Parameter Description accessKeyIdAccessKey ID of the Alibaba Cloud account or RAM user used to run Spark jobs. The associated user must have read and write permissions on the Object Storage Service (OSS) bucket bound to the workspace. To find the bound OSS bucket, go to the Spark page and click Details in the Actions column. accessKeySecretAccessKey secret paired with accessKeyId.regionIdRegion ID of your workspace. This example uses cn-hangzhou(China (Hangzhou)).endpointEMR Serverless Spark service endpoint. This example uses the public endpoint for China (Hangzhou): emr-serverless-spark.cn-hangzhou.aliyuncs.com. For all endpoints, see Service endpoints. If your ECS instance cannot access the public network, use the VPC endpoint instead.workspaceIdID of the EMR Serverless Spark workspace. accessKeyId=<ALIBABA_CLOUD_ACCESS_KEY_ID> accessKeySecret=<ALIBABA_CLOUD_ACCESS_KEY_SECRET> regionId=<region-id> endpoint=emr-serverless-spark.<region-id>.aliyuncs.com workspaceId=<workspace-id>The following table describes all parameters:
Step 3: Submit a Spark job
Navigate to the tool directory:
cd emr-serverless-spark-tool-0.11.3-SNAPSHOT
Choose a submission method based on your job type.

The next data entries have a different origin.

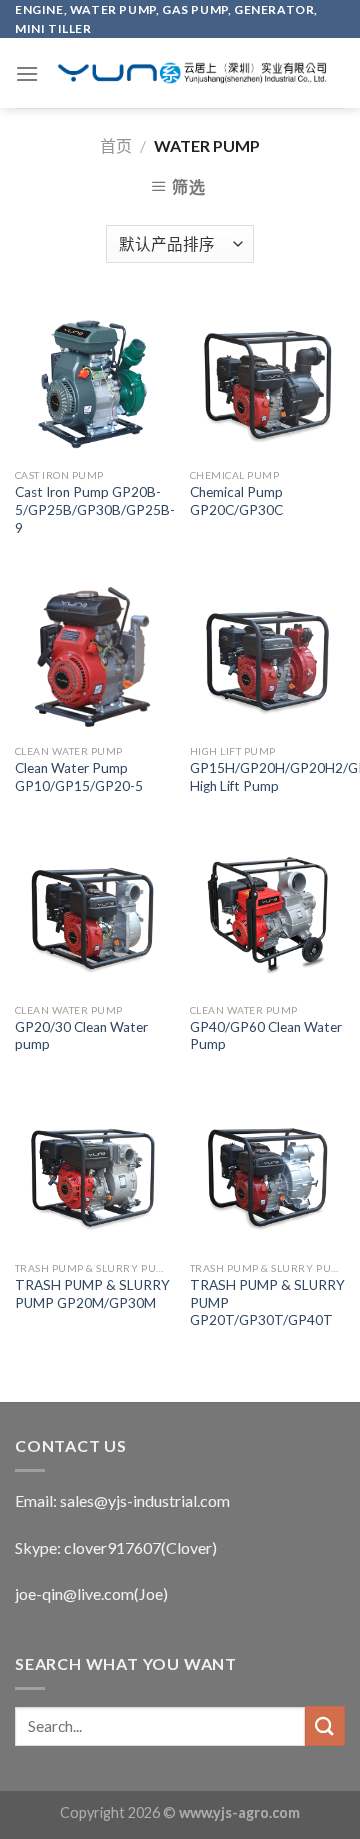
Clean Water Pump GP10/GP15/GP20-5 (79, 777)
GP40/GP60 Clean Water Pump (266, 1036)
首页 (116, 145)
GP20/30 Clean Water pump (81, 1036)
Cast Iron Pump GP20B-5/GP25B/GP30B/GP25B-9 (95, 509)
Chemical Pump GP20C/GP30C (236, 501)
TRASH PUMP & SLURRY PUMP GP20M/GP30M (92, 1294)
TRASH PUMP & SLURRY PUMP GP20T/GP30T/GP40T (267, 1302)
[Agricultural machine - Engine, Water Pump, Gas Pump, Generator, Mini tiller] (192, 73)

Submit Java or Scala jobs with spark-submit
spark-submit is Spark's general-purpose job submission tool for Java, Scala, and PySpark jobs.
The following example runs a built-in Spark job that calculates the value of Pi (π). Download the test JAR file and upload it to your OSS bucket before running the command.
-
For the esr-4.x engine version: spark-examples_2.12-3.5.2.jar
-
For the esr-5.x engine version: spark-examples_2.13-4.0.1.jar
./bin/spark-submit --name SparkPi \
--queue dev_queue \
--num-executors 5 \
--driver-memory 1g \
--executor-cores 2 \
--executor-memory 2g \
--class org.apache.spark.examples.SparkPi \
oss://<your-bucket>/path/to/spark-examples_2.12-3.5.2.jar \
10000
Submit PySpark jobs with spark-submit
The following example uses DataFrame.py and employee.csv. DataFrame.py processes data in OSS using the Apache Spark framework; employee.csv contains employee names, departments, and salaries. Download both files and upload them to your OSS bucket before running the command.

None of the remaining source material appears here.